What you should do –
Go over the data and copy out each line with "marker" in it.
----
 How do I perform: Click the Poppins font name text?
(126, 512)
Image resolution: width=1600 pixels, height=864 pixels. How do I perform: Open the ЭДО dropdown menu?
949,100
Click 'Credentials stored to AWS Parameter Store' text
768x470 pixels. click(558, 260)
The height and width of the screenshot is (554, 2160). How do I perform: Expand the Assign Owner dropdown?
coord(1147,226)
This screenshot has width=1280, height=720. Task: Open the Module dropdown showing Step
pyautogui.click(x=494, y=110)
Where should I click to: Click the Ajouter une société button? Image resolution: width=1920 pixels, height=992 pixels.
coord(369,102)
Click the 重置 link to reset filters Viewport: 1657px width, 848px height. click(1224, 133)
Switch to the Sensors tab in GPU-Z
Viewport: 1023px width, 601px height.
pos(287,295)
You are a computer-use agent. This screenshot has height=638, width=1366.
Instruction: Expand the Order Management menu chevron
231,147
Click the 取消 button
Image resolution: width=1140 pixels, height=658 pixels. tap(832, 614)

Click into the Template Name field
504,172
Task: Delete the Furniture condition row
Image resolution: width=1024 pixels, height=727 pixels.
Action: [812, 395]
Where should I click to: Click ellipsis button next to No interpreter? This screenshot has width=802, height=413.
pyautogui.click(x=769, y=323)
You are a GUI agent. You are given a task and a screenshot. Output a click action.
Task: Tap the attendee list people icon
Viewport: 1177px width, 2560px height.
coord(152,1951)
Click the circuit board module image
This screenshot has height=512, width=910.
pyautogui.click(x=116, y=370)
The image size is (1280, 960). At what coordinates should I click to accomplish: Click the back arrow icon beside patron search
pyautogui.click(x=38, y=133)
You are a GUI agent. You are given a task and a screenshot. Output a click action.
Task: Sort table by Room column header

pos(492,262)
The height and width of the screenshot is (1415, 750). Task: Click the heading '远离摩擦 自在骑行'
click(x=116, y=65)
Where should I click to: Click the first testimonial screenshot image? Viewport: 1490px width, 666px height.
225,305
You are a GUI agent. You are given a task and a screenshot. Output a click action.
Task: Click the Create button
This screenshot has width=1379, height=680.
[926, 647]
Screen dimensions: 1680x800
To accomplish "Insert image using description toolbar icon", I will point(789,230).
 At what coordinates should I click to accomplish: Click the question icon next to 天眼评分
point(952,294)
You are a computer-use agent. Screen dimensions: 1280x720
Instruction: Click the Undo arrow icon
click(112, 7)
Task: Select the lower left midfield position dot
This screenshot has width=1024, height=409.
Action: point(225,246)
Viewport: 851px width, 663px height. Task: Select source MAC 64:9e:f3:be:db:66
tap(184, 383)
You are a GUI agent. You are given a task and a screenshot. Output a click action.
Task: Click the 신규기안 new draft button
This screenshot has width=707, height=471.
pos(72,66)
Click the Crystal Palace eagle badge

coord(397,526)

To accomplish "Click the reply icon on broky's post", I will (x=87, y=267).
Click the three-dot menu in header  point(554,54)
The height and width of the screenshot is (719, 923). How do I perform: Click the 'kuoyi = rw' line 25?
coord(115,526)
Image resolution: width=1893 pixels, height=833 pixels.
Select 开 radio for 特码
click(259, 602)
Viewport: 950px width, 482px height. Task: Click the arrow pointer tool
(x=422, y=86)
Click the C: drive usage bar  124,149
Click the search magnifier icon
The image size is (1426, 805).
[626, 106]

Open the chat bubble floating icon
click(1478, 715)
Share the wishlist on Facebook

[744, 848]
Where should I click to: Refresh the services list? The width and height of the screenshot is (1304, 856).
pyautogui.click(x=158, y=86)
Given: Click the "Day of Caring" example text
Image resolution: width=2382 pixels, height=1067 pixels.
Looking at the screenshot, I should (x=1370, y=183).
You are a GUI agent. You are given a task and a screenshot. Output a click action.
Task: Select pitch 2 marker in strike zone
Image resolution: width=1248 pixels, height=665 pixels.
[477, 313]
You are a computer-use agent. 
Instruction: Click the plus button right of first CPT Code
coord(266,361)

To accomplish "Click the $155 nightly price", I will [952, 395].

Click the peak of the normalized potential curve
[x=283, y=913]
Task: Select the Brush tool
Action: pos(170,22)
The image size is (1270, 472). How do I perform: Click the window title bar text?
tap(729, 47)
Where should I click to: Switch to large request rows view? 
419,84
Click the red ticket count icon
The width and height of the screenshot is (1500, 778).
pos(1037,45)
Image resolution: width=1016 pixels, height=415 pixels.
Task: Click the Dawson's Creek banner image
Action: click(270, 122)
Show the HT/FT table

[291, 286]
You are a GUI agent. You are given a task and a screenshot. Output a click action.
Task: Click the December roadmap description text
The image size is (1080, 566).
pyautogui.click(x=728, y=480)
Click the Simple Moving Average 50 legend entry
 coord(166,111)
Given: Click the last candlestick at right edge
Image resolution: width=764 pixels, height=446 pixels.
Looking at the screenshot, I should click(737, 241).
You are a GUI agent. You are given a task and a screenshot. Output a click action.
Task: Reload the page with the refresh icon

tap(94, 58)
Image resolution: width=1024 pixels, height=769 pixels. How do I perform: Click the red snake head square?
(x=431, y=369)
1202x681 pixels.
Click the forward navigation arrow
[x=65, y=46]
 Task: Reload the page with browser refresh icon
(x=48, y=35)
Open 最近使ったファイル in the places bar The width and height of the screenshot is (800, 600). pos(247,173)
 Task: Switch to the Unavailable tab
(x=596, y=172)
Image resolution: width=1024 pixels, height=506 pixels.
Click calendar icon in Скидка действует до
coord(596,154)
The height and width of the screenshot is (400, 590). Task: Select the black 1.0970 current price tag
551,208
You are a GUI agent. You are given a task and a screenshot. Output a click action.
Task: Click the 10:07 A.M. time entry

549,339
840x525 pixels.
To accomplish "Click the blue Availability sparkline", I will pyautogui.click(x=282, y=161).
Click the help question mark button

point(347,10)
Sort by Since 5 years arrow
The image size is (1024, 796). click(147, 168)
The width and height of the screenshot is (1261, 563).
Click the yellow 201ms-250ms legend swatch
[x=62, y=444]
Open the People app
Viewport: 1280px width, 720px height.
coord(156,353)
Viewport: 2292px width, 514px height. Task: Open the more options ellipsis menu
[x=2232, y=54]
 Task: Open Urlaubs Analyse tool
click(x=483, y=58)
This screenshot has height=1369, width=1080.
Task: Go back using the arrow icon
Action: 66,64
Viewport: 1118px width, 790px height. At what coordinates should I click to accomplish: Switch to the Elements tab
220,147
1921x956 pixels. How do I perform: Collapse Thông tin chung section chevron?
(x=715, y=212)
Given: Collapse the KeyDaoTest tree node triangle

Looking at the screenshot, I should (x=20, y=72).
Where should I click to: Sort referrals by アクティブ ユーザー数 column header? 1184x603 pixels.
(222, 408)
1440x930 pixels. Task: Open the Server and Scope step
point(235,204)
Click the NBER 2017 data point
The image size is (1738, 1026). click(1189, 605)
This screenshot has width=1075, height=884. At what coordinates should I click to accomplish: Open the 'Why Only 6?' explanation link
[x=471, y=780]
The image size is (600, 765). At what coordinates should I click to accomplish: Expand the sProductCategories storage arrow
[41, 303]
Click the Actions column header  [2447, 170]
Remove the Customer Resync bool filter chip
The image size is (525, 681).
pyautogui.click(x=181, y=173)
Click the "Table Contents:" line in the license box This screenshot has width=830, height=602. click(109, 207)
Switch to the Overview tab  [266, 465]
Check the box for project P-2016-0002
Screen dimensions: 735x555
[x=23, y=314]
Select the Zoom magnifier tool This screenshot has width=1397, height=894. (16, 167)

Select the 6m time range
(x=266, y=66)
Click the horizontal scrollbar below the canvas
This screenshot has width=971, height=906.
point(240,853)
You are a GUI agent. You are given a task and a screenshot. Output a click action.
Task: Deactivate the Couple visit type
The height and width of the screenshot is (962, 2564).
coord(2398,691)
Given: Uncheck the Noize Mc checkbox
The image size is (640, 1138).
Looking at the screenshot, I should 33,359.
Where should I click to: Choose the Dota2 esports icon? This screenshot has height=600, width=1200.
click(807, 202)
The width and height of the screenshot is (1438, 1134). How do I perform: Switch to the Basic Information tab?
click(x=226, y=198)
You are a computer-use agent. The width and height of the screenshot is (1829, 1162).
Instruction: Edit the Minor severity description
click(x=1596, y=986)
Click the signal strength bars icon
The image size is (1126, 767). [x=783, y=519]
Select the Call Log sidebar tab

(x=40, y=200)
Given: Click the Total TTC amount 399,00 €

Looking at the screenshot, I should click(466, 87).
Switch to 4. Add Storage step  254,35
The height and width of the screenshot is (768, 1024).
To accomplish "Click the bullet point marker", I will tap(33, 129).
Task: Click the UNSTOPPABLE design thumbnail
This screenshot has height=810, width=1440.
----
Expected output –
Task: Select pitch 2 marker in strike zone
To accomplish "Click the bullet point marker", I will tap(33, 129).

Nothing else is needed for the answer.